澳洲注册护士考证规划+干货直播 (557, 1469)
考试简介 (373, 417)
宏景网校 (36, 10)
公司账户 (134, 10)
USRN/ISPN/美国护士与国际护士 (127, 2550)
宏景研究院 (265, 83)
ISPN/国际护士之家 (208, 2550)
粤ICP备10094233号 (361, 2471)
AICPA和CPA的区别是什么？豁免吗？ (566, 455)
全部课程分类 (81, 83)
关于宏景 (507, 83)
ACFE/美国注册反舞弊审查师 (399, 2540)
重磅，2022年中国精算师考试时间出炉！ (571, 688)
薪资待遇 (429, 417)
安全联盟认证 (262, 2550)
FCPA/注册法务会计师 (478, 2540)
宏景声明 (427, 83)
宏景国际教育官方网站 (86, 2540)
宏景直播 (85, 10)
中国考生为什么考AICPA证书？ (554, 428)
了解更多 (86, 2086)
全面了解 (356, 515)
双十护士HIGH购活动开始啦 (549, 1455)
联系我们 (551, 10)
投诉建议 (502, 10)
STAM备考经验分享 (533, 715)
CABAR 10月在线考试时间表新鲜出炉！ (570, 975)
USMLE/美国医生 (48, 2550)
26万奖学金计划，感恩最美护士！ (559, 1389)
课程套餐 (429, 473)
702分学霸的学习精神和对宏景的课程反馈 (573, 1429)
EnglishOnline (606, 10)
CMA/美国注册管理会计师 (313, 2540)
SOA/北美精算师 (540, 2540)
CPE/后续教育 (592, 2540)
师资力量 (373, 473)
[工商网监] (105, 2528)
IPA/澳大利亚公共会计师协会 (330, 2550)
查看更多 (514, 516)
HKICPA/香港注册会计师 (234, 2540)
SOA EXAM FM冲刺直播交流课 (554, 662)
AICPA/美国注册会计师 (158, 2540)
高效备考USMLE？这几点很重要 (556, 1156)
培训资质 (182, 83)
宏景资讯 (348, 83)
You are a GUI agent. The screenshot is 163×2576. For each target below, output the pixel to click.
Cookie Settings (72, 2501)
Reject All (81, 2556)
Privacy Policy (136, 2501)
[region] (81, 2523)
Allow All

※

Repeat only the lines starting at the one that contains "培训资质 (182, 83)" and ending at the last line above, exactly as written.

培训资质 (182, 83)
宏景资讯 (348, 83)
You are a GUI agent. The screenshot is 163×2576. For each target below, output the pixel to click.
Cookie Settings (72, 2501)
Reject All (81, 2556)
Privacy Policy (136, 2501)
[region] (81, 2523)
Allow All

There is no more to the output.